Wednesday, The Old Church Concert Hall, 1422 S.W. 11th Ave. Portland.

Gabriel Kahane performs Wednesday at Portland’s Old Church. Photo: Josh Goleman.

Despite today’s polarization, several other concerts feature music that reflect artists’ countervailing tendencies toward bringing cultures together. One of the most popular ensembles brought to town by Friends of Chamber Music, the entertaining Dalí Quartet, composed of members from Venezuela, Puerto Rico, and the US, returns for a program of 20th-century and contemporary Latin American classical music. The program features a tango ballet by Argentina’s great nuevo tango composer Astor Piazzolla, a powerful quartet by his countryman Alberto Ginastera, another by Brazil’s Heitor Villa-Lobos, and other hidden gems you’re not likely to hear on any standard American classical chamber music program.
Thursday, The Old Church, 1422 SW 11th Ave. Portland

The Dali Quartet performs at The Old Church in Friends of Chamber Music’s Not So Classic Series. Photo: John Green.

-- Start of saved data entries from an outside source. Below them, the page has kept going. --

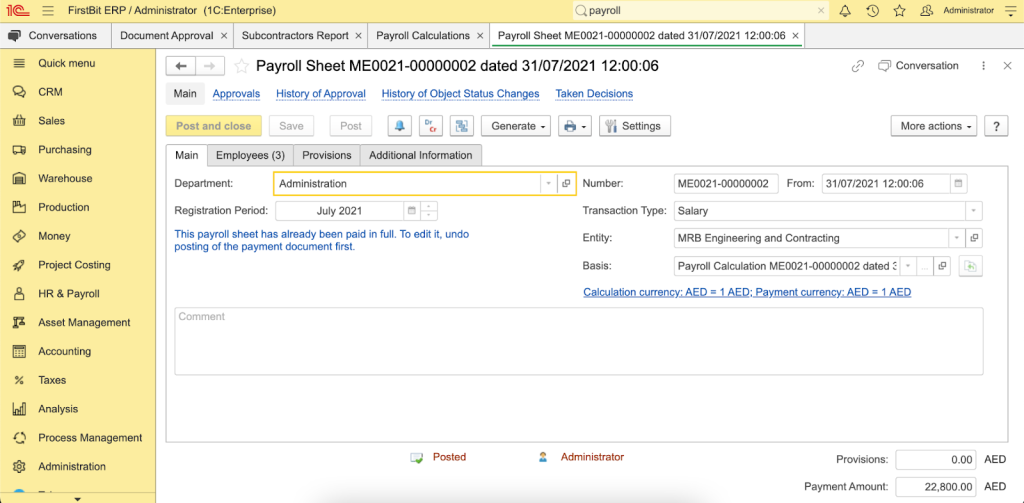The image size is (1024, 503).
Task: Open the History of Approval link
Action: click(x=321, y=94)
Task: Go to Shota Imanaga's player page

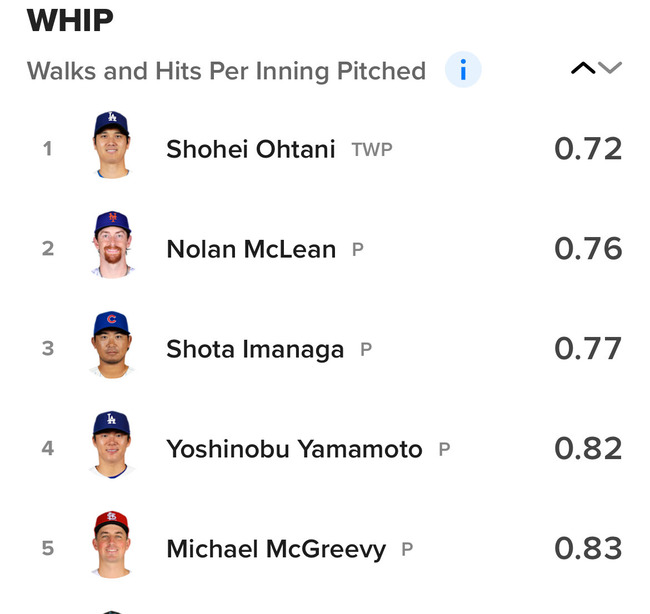Action: [x=255, y=349]
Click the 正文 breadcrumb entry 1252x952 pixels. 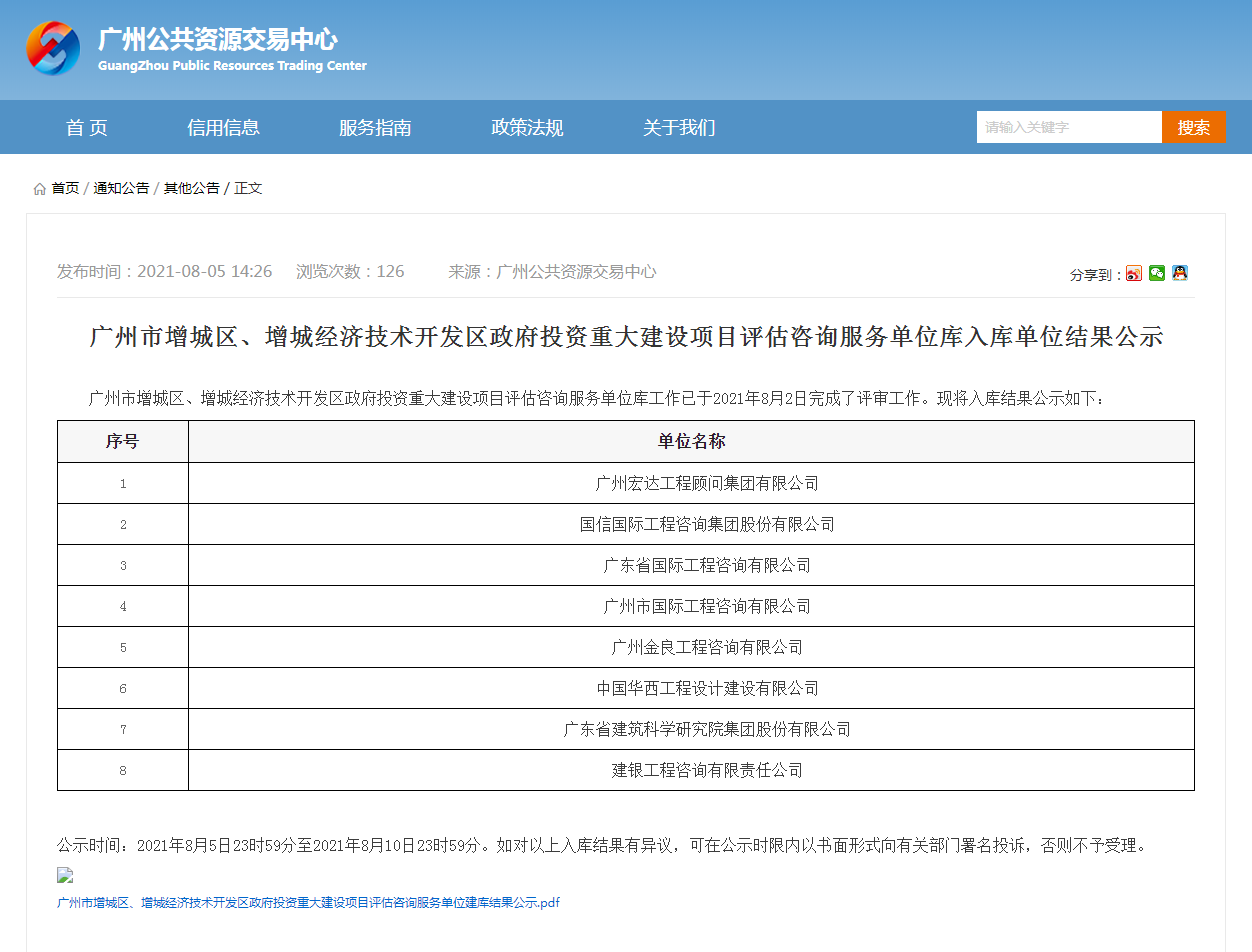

• Portland State continues its celebration of the great 20th century composer Francis Poulenc in Poulenc and the Piano, with this free noon concert (live streamed here) featuring faculty members playing his spiffy 1932 Sextet for piano and winds and his setting of of the children’s tale The Story of Babar for piano and narrator.
Thursday, Lincoln Recital Hall, PSU.